A non-parametric approach for estimating consumer valuation distributions using second price auctions
Sourav Mukherjee, Ziqian Yang, Rohit K Patra, Kshitij Khare
TL;DR
This work introduces a fully non-parametric framework to estimate the consumer valuation distribution $F$ from second-price auctions by leveraging the entire standing-price sequence rather than only final prices. It develops a likelihood-based approach, recasts $F$ via a constraint-free parameterization $\boldsymbol{\theta}$, and optimizes the augmented likelihood $Lik_{A}$ with a coordinate ascent algorithm to obtain $\widehat{F}_{MLE}$. An explicit initial estimator $\widehat{F}_{init}$ is constructed from final selling prices and first observed bids to seed the algorithm, and performance is validated through extensive simulations and an Xbox eBay dataset.
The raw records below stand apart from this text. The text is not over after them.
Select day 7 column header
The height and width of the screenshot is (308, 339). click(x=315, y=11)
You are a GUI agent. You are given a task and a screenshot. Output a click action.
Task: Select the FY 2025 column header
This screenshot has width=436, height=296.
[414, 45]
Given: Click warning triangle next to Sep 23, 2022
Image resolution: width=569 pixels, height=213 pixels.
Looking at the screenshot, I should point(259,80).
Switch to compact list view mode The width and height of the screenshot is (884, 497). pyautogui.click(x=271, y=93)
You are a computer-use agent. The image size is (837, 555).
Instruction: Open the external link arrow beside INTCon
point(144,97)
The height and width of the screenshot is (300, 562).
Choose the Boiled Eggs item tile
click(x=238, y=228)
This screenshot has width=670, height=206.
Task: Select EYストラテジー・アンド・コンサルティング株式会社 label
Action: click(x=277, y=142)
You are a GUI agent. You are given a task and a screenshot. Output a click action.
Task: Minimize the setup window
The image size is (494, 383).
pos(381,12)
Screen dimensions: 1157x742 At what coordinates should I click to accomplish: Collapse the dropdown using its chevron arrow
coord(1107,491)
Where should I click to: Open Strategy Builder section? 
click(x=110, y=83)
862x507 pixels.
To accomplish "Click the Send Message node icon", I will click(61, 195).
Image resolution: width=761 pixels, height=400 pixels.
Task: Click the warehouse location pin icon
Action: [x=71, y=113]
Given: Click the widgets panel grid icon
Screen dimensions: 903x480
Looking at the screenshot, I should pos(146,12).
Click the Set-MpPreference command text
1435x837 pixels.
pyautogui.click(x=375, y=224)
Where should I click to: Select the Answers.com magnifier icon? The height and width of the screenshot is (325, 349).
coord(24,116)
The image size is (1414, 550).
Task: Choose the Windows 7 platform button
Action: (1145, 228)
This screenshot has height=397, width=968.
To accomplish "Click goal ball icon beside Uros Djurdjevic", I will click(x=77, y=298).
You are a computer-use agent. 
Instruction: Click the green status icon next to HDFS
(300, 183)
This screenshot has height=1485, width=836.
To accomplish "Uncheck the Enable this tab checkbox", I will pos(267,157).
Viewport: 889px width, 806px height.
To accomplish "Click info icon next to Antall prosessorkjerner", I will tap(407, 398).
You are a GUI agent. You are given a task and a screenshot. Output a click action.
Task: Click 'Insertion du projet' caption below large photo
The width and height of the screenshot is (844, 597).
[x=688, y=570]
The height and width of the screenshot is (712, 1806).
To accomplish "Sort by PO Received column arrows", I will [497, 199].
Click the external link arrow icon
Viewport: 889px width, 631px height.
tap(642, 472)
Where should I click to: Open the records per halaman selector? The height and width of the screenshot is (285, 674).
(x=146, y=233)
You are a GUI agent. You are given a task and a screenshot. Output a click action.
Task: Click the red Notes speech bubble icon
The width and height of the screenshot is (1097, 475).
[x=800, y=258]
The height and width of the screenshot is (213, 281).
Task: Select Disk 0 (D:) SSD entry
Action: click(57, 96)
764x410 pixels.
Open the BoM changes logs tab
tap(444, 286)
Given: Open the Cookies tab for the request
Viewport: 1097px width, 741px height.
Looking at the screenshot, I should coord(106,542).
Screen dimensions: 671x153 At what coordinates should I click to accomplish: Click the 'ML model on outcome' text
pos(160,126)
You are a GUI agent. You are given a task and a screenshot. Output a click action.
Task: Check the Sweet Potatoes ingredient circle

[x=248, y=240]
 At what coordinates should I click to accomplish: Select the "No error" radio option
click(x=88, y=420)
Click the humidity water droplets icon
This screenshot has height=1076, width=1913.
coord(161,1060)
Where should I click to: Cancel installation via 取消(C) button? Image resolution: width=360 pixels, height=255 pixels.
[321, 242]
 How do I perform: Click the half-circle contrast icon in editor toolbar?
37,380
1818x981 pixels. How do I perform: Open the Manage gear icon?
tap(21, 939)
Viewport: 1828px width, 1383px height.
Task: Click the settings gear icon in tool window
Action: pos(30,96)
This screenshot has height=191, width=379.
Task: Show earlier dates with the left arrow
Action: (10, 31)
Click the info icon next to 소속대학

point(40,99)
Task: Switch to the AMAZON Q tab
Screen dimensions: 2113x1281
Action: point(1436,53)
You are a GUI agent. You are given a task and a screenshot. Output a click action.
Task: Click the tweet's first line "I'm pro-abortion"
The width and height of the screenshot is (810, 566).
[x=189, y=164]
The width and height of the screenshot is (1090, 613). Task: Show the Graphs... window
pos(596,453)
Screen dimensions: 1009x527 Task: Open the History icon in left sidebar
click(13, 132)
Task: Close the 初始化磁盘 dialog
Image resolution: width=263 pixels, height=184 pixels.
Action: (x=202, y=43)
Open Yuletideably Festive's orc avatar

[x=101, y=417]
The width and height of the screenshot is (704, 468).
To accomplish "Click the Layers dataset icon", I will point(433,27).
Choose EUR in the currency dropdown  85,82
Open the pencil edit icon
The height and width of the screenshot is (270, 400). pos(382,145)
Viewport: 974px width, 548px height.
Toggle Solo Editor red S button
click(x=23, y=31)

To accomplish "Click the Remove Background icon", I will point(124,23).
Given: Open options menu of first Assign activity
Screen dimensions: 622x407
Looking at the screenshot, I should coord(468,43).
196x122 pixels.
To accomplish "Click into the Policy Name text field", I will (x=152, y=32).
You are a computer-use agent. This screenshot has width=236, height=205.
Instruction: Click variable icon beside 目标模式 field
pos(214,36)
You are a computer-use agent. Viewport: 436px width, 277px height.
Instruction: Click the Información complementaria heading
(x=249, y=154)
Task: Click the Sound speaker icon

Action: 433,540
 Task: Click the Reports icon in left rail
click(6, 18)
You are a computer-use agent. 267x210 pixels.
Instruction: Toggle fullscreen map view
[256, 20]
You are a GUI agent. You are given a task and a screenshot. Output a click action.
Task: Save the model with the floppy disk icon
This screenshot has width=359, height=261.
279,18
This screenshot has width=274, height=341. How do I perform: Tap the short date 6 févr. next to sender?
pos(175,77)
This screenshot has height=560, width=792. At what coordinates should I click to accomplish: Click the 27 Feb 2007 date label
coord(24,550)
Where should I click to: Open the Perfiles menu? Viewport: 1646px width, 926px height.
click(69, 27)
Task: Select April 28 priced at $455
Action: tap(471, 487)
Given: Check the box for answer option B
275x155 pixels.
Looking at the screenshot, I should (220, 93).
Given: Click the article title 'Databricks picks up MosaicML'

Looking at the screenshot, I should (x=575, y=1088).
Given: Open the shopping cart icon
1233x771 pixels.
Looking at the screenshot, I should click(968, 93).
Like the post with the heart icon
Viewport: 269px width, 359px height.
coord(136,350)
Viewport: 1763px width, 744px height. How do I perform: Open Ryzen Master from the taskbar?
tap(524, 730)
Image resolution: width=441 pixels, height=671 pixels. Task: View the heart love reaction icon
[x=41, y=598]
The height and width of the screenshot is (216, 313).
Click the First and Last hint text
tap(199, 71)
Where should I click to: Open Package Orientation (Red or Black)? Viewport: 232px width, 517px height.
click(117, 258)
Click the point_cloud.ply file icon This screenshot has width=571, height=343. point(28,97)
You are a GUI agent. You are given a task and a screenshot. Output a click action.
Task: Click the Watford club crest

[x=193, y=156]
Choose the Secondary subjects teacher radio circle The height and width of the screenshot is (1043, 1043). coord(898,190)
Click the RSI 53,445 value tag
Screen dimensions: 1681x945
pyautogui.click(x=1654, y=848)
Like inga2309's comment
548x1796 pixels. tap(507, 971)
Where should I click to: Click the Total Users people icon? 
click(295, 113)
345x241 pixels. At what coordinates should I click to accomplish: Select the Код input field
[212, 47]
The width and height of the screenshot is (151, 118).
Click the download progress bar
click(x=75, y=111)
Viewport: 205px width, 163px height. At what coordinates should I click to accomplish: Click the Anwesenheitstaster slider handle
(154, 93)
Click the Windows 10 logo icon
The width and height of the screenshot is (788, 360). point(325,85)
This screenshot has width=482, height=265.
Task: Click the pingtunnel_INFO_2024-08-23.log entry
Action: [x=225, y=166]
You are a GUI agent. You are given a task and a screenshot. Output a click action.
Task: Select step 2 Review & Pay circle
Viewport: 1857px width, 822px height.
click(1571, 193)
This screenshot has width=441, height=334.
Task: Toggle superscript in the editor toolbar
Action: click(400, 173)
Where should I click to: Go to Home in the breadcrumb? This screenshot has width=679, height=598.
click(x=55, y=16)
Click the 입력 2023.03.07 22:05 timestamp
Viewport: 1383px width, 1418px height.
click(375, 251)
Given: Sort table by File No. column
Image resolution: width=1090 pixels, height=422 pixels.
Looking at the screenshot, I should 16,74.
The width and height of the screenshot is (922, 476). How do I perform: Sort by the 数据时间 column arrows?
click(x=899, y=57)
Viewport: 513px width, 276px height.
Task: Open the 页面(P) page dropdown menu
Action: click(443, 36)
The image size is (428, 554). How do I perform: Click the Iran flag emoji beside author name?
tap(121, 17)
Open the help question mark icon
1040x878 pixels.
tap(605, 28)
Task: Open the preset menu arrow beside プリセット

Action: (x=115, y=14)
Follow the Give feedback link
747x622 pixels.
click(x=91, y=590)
Results show substantial accuracy gains over traditional final-price-based methods, with practical implications for sellers aiming to set profit-maximizing prices under incomplete bidding information.
Abstract
We focus on online second price auctions, where bids are made sequentially, and the winning bidder pays the maximum of the second-highest bid and a seller specified reserve price. For many such auctions, the seller does not see all the bids or the total number of bidders accessing the auction, and only observes the current selling prices throughout the course of the auction. We develop a novel non-parametric approach to estimate the underlying consumer valuation distribution based on this data. Previous non-parametric approaches in the literature only use the final selling price and assume knowledge of the total number of bidders. The resulting estimate, in particular, can be used by the seller to compute the optimal profit-maximizing price for the product. Our approach is free of tuning parameters, and we demonstrate its computational and statistical efficiency in a variety of simulation settings, and also on an Xbox 7-day auction dataset on eBay.